**Task statement**
Rewrite every one of the items below, substituting "Determine the position of" for each occurrence of "Identify the location of" and leaving all other text unchanged.

*** Dataset excerpts

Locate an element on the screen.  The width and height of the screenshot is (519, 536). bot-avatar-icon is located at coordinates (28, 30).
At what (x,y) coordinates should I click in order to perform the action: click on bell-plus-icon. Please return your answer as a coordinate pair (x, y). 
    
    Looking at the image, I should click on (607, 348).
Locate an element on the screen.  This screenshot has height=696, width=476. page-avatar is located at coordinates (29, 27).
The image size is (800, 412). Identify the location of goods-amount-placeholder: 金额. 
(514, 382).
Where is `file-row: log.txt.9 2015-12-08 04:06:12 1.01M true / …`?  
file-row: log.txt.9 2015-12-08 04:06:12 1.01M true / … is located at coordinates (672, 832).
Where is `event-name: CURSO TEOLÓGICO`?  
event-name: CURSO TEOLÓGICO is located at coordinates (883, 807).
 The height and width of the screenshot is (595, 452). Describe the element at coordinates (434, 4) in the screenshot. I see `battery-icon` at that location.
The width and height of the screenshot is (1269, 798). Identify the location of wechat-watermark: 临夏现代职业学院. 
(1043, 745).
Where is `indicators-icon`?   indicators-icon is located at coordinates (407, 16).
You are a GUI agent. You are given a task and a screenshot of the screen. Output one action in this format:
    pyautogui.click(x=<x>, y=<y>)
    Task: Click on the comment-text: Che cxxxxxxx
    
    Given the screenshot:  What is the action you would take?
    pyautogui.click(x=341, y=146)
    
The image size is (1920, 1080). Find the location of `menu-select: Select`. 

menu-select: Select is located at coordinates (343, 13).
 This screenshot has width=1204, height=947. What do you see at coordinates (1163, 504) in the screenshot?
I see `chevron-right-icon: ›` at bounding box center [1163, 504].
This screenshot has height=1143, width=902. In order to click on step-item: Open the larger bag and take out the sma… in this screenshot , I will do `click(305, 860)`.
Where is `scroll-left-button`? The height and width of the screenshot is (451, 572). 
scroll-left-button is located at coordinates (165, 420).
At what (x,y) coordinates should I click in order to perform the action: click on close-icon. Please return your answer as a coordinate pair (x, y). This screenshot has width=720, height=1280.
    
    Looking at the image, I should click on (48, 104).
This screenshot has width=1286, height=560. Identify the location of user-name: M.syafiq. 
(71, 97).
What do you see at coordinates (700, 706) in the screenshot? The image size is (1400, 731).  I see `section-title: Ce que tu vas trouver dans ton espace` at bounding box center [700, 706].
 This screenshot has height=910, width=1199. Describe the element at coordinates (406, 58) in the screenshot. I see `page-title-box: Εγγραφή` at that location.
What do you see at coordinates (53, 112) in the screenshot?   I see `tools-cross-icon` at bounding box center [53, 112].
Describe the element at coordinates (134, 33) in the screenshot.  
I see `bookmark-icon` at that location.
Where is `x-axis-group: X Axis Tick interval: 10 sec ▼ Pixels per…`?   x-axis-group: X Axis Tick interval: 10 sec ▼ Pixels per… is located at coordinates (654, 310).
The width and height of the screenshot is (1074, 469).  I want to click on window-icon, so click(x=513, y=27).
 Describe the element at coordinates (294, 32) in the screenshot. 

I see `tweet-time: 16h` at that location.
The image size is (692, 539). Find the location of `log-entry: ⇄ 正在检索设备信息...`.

******

**Solution to the problem**
Locate an element on the screen.  The width and height of the screenshot is (519, 536). bot-avatar-icon is located at coordinates (28, 30).
At what (x,y) coordinates should I click in order to perform the action: click on bell-plus-icon. Please return your answer as a coordinate pair (x, y). 
    
    Looking at the image, I should click on (607, 348).
Locate an element on the screen.  This screenshot has height=696, width=476. page-avatar is located at coordinates (29, 27).
The image size is (800, 412). Determine the position of goods-amount-placeholder: 金额. 
(514, 382).
Where is `file-row: log.txt.9 2015-12-08 04:06:12 1.01M true / …`?  
file-row: log.txt.9 2015-12-08 04:06:12 1.01M true / … is located at coordinates (672, 832).
Where is `event-name: CURSO TEOLÓGICO`?  
event-name: CURSO TEOLÓGICO is located at coordinates (883, 807).
 The height and width of the screenshot is (595, 452). Describe the element at coordinates (434, 4) in the screenshot. I see `battery-icon` at that location.
The width and height of the screenshot is (1269, 798). Determine the position of wechat-watermark: 临夏现代职业学院. 
(1043, 745).
Where is `indicators-icon`?   indicators-icon is located at coordinates (407, 16).
You are a GUI agent. You are given a task and a screenshot of the screen. Output one action in this format:
    pyautogui.click(x=<x>, y=<y>)
    Task: Click on the comment-text: Che cxxxxxxx
    
    Given the screenshot:  What is the action you would take?
    pyautogui.click(x=341, y=146)
    
The image size is (1920, 1080). Find the location of `menu-select: Select`. 

menu-select: Select is located at coordinates (343, 13).
 This screenshot has width=1204, height=947. What do you see at coordinates (1163, 504) in the screenshot?
I see `chevron-right-icon: ›` at bounding box center [1163, 504].
This screenshot has height=1143, width=902. In order to click on step-item: Open the larger bag and take out the sma… in this screenshot , I will do `click(305, 860)`.
Where is `scroll-left-button`? The height and width of the screenshot is (451, 572). 
scroll-left-button is located at coordinates (165, 420).
At what (x,y) coordinates should I click in order to perform the action: click on close-icon. Please return your answer as a coordinate pair (x, y). This screenshot has width=720, height=1280.
    
    Looking at the image, I should click on (48, 104).
This screenshot has width=1286, height=560. Determine the position of user-name: M.syafiq. 
(71, 97).
What do you see at coordinates (700, 706) in the screenshot? The image size is (1400, 731).  I see `section-title: Ce que tu vas trouver dans ton espace` at bounding box center [700, 706].
 This screenshot has height=910, width=1199. Describe the element at coordinates (406, 58) in the screenshot. I see `page-title-box: Εγγραφή` at that location.
What do you see at coordinates (53, 112) in the screenshot?   I see `tools-cross-icon` at bounding box center [53, 112].
Describe the element at coordinates (134, 33) in the screenshot.  
I see `bookmark-icon` at that location.
Where is `x-axis-group: X Axis Tick interval: 10 sec ▼ Pixels per…`?   x-axis-group: X Axis Tick interval: 10 sec ▼ Pixels per… is located at coordinates (654, 310).
The width and height of the screenshot is (1074, 469).  I want to click on window-icon, so click(x=513, y=27).
 Describe the element at coordinates (294, 32) in the screenshot. 

I see `tweet-time: 16h` at that location.
The image size is (692, 539). Find the location of `log-entry: ⇄ 正在检索设备信息...`.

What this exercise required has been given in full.